Meurtre de Philippe Monguillot : l’un des quatre mis en examen est en situation irrégulière sur le territoire français

Par Séraphin Parmentier
18 juillet 2020
Mis à jour: 18 juillet 2020

Selon le directeur général de l’office HLM Habitat Sud Atlantique, l’un des quatre individus mis en examen est un clandestin qui squattait depuis plusieurs mois un appartement appartenant au parc du bailleur social.

Quelques jours après l’agression sauvage qui a coûté la vie à Philippe Monguillot, un chauffeur de bus bayonnais âgé de 58 ans et père de trois enfants, les journalistes de France Bleu ont interrogé plusieurs habitants du quartier Balichon, dans le centre-ville de Bayonne (Pyrénées-Atlantiques).

C’est dans une HLM de ce quartier que les quatre suspects ont été arrêtés par les forces de l’ordre. Deux d’entre eux sont poursuivis pour tentative d’homicide volontaire, le troisième pour soustraction de criminel à l’arrestation et aux recherches, et le quatrième pour non-assistance à personne en danger.

Régine, qui réside depuis plus de 50 ans dans le quartier Balichon, habite au même étage que l’un des quatre hommes mis en examen.
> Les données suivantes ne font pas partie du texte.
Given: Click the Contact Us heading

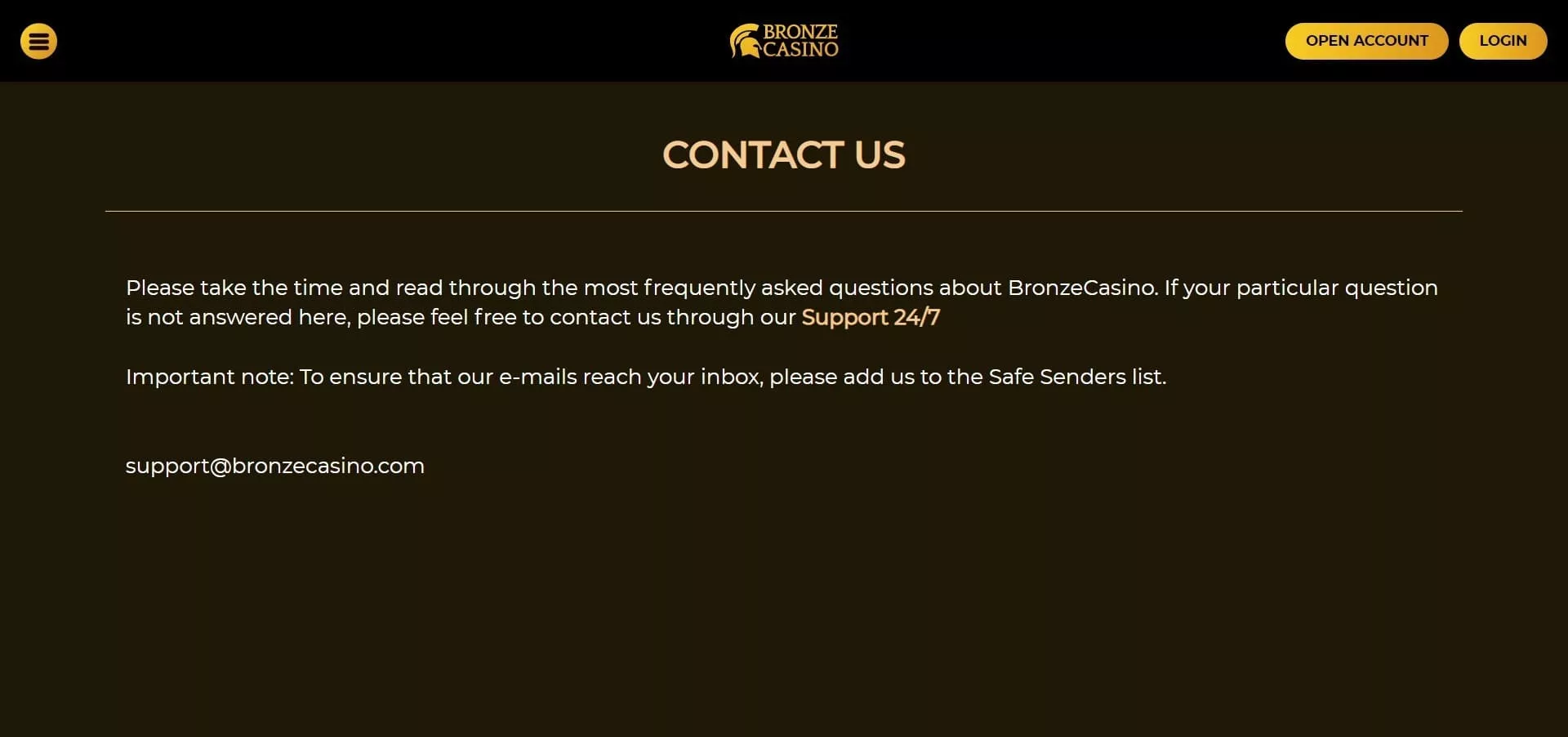Looking at the screenshot, I should click(x=783, y=155).
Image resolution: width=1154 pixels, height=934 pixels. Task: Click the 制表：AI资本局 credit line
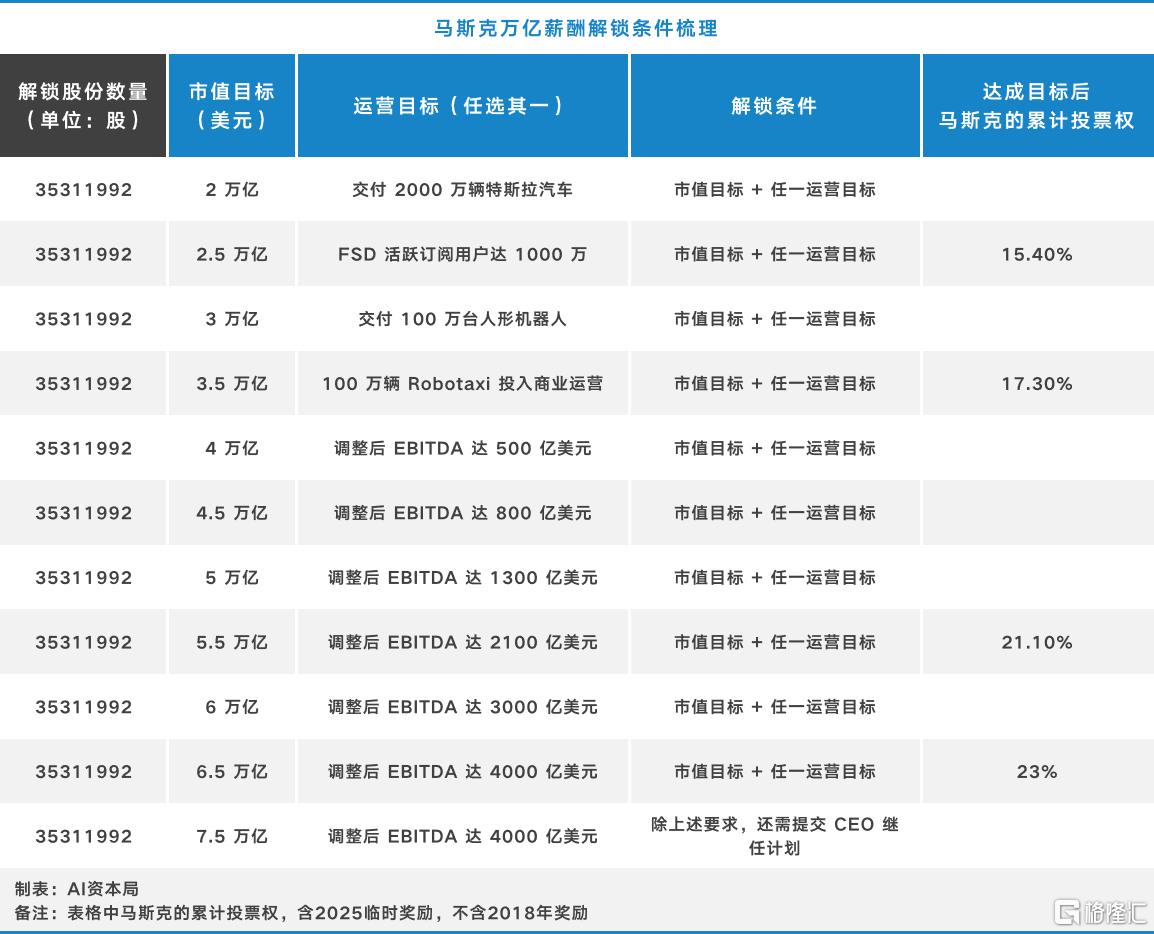76,888
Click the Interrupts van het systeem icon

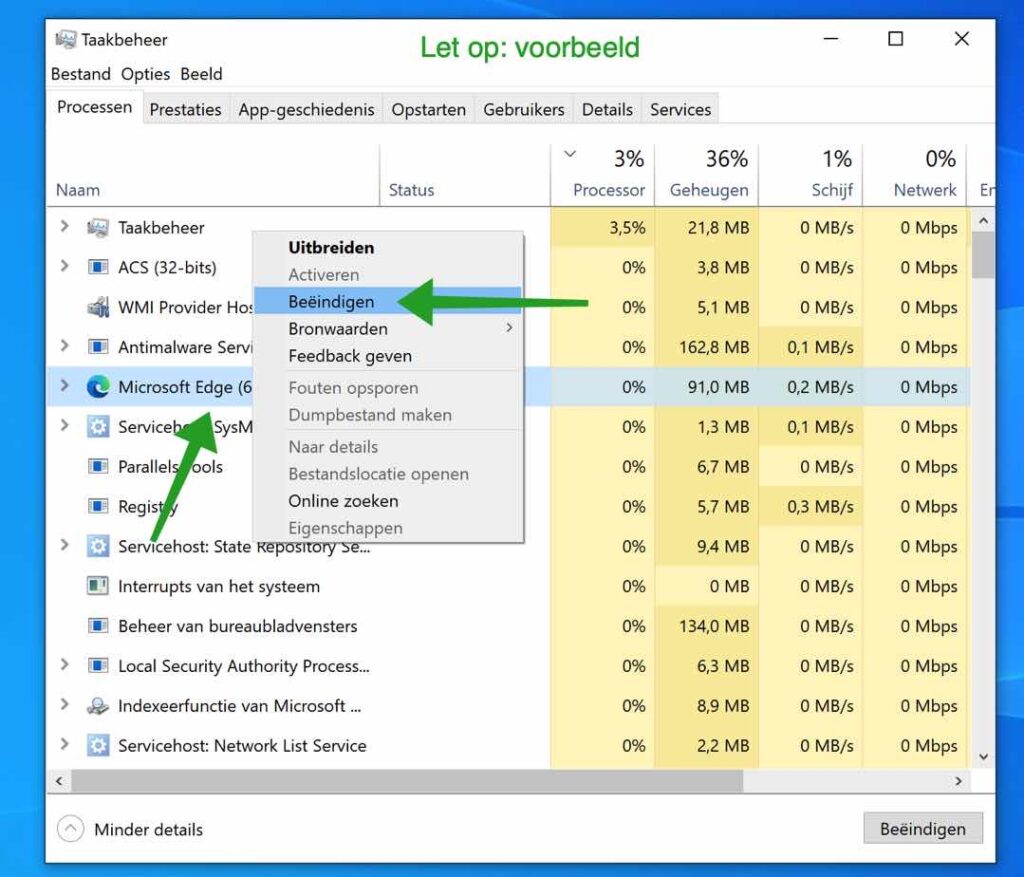(97, 587)
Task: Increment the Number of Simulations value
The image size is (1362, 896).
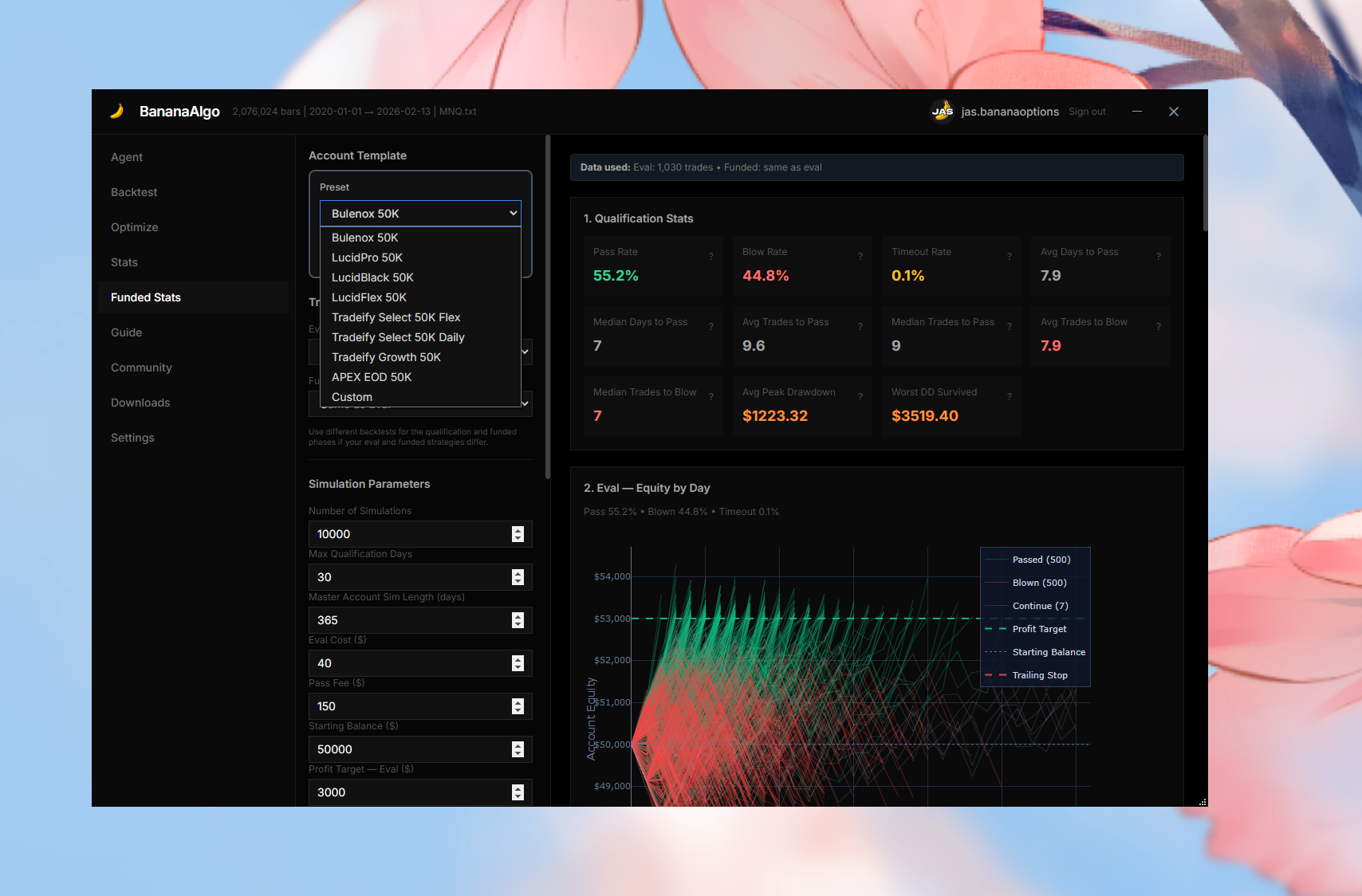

« C’était le compagnon de Linda. Il logeait les jeunes qui ont agressé le chauffeur de bus. Je le connaissais, bien sûr qu’on le connaissait dans la Tour. Il buvait des bières et consommait de la drogue. Il vivait dans l’appartement de sa compagne qui est morte à l’automne dernier. Il n’avait ni eau, ni électricité. Il allait boire son café à la MVC. Il faisait peur, il était agressif », a-t-elle expliqué sur les ondes de France Bleu.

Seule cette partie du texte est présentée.